§ **Task statement**
Pictures stay out; please output the remaining data exactly.
▽
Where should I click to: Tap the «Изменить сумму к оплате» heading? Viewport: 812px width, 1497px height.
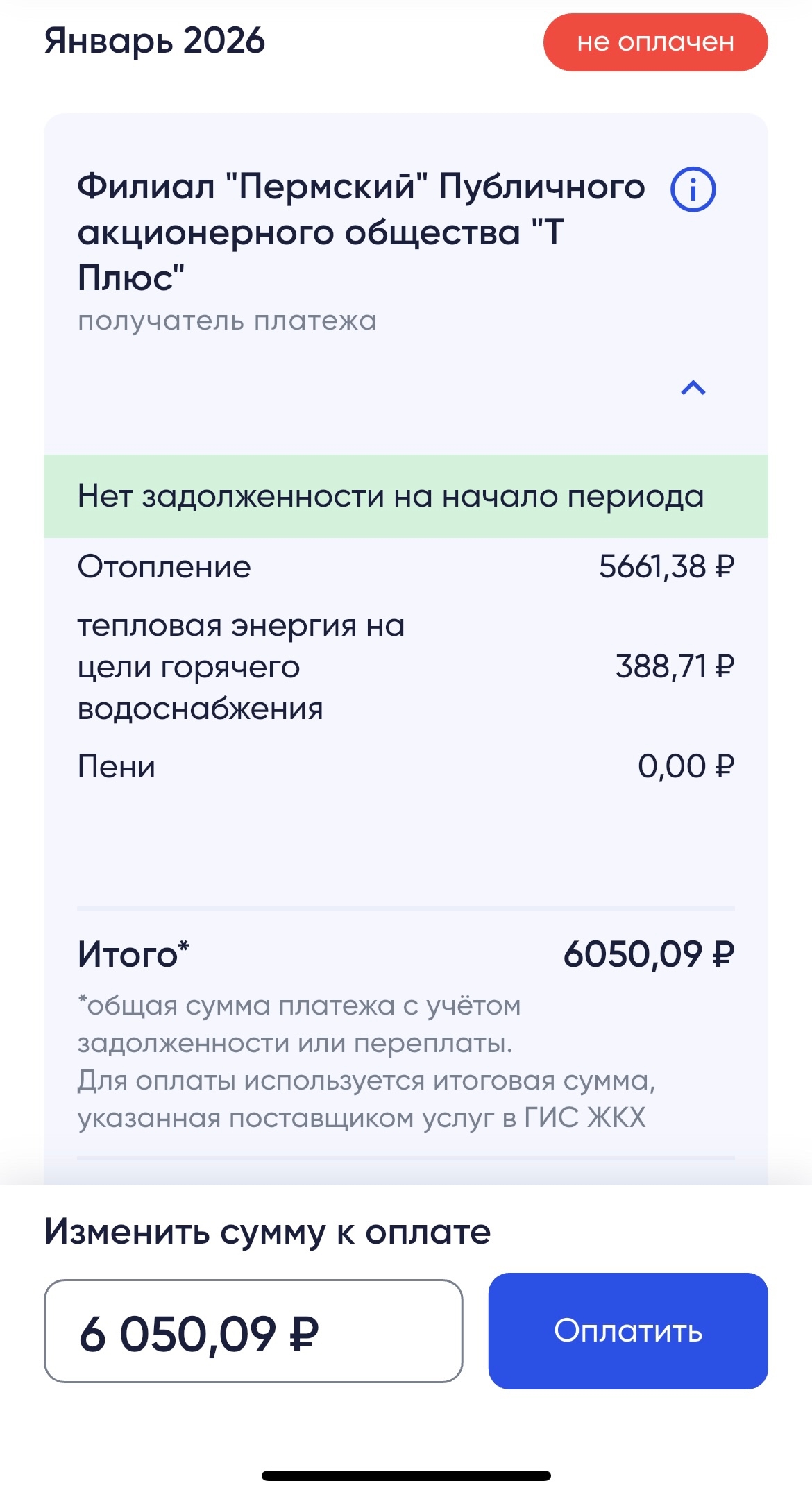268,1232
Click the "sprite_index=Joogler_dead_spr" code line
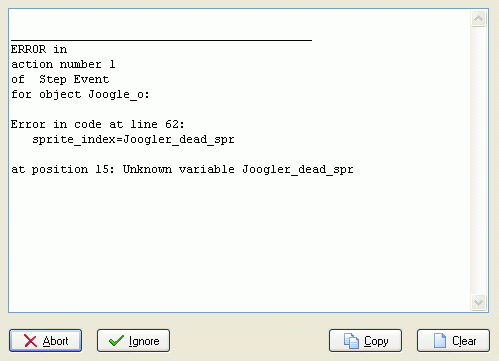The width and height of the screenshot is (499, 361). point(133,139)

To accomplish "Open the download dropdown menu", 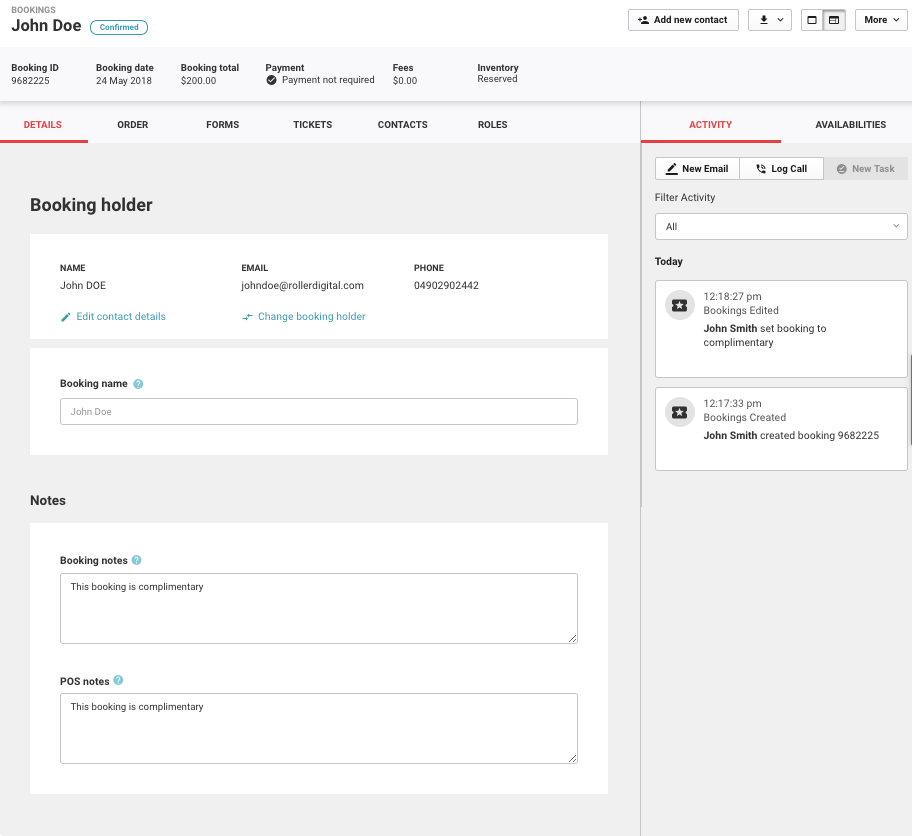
△
§ **Solution for this exercise**
Where should I click to: Tap the «Изменить сумму к оплате» heading? Viewport: 812px width, 1497px height.
268,1232
Click the "sprite_index=Joogler_dead_spr" code line
The width and height of the screenshot is (499, 361). point(133,139)

To accomplish "Open the download dropdown menu", 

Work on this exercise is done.